» What you need to do: Reproduce the tail of the data exactly. It starts at the line containing "The height and width of the screenshot is (587, 1211)." and runs to the last line.

+++ Supplied records

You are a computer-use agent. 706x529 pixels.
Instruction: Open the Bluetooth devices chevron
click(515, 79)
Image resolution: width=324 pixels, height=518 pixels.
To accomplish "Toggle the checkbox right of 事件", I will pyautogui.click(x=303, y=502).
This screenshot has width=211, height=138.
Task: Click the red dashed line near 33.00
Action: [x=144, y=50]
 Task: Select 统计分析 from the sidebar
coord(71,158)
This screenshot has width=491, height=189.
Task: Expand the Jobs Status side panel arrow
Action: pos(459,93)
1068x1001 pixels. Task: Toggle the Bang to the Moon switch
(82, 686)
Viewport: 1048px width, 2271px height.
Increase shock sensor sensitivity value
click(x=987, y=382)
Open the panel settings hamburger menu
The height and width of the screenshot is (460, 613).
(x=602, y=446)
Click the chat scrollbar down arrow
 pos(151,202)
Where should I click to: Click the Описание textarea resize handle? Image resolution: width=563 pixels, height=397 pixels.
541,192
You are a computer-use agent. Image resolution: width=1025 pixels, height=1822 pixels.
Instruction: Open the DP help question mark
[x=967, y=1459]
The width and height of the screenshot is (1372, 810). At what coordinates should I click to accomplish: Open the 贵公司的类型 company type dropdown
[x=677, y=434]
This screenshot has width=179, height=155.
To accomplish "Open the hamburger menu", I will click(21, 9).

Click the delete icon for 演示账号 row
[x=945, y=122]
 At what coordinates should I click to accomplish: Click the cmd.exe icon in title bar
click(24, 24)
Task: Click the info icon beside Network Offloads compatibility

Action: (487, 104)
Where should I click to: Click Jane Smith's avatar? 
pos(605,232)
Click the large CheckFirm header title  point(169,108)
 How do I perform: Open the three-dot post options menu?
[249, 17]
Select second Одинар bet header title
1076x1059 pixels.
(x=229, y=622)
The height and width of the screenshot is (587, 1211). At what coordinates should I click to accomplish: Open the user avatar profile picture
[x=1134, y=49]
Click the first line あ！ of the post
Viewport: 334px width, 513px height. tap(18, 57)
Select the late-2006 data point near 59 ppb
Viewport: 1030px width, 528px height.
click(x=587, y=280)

++++++

» Exercise solution:
The height and width of the screenshot is (587, 1211). At what coordinates should I click to accomplish: Open the user avatar profile picture
[x=1134, y=49]
Click the first line あ！ of the post
Viewport: 334px width, 513px height. tap(18, 57)
Select the late-2006 data point near 59 ppb
Viewport: 1030px width, 528px height.
click(x=587, y=280)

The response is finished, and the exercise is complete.